Exclusive Interview: Edgar Wright on The World’s End

This is actually the third time we’ve interviewed Edgar Wright about The World’s End, the third film in his celebrated Cornetto Trilogy, available on DVD and Blu-ray as of today. But due to the nature of the film, which changes genre midway through and contains multiple plot points that could be considered spoilers, we were never able to ask him some of our most important questions before. At least, not without being extremely rude to audience members who hadn’t seen the film yet. But you can watch our early, spoiler-free interviews here and here if you’re so inclined.

So this morning I got on the phone with Edgar Wright to talk about The World’s End‘s ending, the nature of the blanks, one of the big cameos and CraveOnline‘s ongoing theory that maybe… just maybe… half of the movie doesn’t even happen at all. So be warned folks, this is an ongoing SPOILER WARNING, because for the most part, all we talk about are the spoilers.

 

CraveOnline: We’ve got a theory kicking around at our website that the second half, or last two-thirds of The World’s End – after the robots show up – is all in Gary’s head.

Edgar Wright: [Laughs] I can’t remember who was saying this, I think it was Ben Wheatley, he had had this theory that you could put that theory into any movie, and if you did, the point where… The thing is, if you were doing it, the obvious place is in the fourth bar where [Gary’s] in the toilet on his own, where he’s looking in the mirror. That would be the point where he goes down the rabbit hole and it’s all a dream.

 

He’s just been given a stern talking to. He’s just been told to grow up, and his world comes crashing down, so he just invents this fantasy.

That’s the point, isn’t it? It comes up before.

 

I want to talk to you about the ending. When we find out what The Network is, we see you built their look and their methodology around cell phones, and that they’re behind the globalization of technology. Do you have anything against cell phones?

[Laughs] Sometimes. I mean, I’m speaking to you on an iPhone as we speak.

 

Same here.

But sometimes I feel like… I don’t feel like I would ever fully go off the grid, and I certainly like technology, but I do feel like sometimes I don’t like the way it runs my life. I don’t like how wedded I am to smart phones and laptops and stuff. So frequently I wish I could go agrarian and throw my MacBook into the lake. [Laughs]

 

You don’t just throw Gary’s MacBook into the lake, you throw the entire planet’s.
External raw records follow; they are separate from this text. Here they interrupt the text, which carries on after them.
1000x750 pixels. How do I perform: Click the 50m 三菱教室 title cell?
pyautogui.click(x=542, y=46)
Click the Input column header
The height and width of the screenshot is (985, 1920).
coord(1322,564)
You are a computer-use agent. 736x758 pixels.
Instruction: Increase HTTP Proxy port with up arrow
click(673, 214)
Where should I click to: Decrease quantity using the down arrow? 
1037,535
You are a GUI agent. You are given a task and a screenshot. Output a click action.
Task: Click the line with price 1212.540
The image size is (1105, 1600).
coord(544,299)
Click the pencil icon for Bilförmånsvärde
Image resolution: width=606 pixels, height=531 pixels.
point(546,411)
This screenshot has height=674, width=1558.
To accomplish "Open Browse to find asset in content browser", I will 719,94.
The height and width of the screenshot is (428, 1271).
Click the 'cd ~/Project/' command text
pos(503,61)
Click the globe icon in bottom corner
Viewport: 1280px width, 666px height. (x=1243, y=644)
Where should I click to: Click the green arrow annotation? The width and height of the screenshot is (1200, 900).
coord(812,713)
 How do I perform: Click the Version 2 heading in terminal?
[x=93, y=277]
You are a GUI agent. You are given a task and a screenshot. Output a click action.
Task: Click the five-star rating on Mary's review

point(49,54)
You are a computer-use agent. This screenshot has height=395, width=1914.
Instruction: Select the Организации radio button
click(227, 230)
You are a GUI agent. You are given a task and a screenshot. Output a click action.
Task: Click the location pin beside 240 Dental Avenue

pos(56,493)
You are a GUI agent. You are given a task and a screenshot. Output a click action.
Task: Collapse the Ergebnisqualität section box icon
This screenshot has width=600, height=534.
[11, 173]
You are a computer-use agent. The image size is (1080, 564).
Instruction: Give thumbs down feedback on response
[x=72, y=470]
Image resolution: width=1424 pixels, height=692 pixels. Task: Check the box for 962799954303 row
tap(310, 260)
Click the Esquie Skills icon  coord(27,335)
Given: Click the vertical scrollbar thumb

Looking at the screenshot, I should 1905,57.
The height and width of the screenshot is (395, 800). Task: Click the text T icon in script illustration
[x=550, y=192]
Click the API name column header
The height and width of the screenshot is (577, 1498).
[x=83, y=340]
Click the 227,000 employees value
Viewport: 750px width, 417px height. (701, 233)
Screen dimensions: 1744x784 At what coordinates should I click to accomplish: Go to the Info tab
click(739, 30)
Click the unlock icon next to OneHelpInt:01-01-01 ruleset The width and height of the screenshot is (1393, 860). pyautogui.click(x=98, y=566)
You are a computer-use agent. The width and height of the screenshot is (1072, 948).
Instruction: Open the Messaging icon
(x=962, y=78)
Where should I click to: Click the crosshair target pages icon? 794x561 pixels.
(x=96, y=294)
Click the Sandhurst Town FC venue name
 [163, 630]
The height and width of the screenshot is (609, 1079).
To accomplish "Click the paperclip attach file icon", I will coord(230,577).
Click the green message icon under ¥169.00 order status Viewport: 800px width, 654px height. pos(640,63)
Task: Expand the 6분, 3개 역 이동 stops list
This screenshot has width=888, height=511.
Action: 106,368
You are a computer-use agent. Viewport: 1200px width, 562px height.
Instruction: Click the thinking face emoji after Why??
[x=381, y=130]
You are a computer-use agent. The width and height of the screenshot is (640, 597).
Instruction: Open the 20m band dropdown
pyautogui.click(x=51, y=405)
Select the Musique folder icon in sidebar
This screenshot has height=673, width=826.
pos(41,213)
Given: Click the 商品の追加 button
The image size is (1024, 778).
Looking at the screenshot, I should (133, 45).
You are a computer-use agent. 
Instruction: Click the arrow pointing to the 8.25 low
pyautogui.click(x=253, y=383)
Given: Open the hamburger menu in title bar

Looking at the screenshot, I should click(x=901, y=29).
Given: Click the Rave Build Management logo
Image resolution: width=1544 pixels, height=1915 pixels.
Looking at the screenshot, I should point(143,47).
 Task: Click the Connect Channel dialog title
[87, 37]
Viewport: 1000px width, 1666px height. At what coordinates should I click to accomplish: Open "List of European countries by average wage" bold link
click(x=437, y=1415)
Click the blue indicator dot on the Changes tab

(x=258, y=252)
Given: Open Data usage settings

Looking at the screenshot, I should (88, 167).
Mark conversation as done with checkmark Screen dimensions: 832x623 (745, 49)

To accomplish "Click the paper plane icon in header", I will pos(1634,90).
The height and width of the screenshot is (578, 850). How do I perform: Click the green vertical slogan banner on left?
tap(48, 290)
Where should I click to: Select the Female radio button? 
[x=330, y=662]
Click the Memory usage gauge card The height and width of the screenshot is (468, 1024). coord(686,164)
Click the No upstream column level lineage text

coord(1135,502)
Yeah, that’s it. Everybody goes down to the new Dark Ages. There’s an element of post-apocalypse films, having seen them growing up, and TV series as well, scenes like the Tripods and stuff… It always seems like the idea of going back to rural England, there was something that was slightly enticing about it. Because all five of them, it’s not just Gary, the four aren’t necessarily happy, but in some cases seem happier going back to medieval times.

 

I remember watching it thinking, “Does Edgar Wright like Escape from L.A. as much as I do?”

[Laughs] You know, I like the last scene. I like Escape from New York better, but my favorite bit of Escape from L.A. is the final scene, where he switches the lights out and then he lights up. That is my favorite bit of that movie. John Carpenter is always great with endings, and that’s a good one.

 

You talk about in the commentary track the things that connect the Cornetto films, and one of the things you talk about is using the elements of genre to tell a different story, a sort of stealth story.

Yeah.

 

But it feels like in Shaun of the Dead and Hot Fuzz the rules of the genre are more specific, or at least more talked about, than The World’s End, which has a lot of different sci-fi influences.

I guess with Shaun. Especially Hot Fuzz, because Hot Fuzz deals a lot more on the nose with the difference between the reality of the job and the fantasy of films. But with this one I think we wanted to use the sci-fi as a metaphor, so we designed our own particular strain of automatizations, really. It’s definitely inspired by certain writers and films, but it’s not specifically… You want the characters to be experiencing it as if it was happening to them for the first time, and they weren’t trying to connect it something they’d seen on screen.

 

What was the inspiration for the giant robot modern art statue, besides the fact that it’s just cool?

I know that you that you have this a little bit in the States, but we definitely have it in England… I remember as a kid there were always these municipal statues that were always slightly creepy. [Laughs] Like Henry Moore, who’s a sculptor that we like. [We] saw it as a Henry Moore sculpture, or kind of rip-off ones, that sort of look like alien artifacts. They seem to be something that was made in the last 20 years so we always had this idea about if there was a mark that came with this new sculpture. It was a way of marking that this was a new town, and the idea that they were sentinels in each town that had been changed by The Network. If I’d had a bigger budget I would have included more of the robot. [Laughs] I maxed out on my robot shots.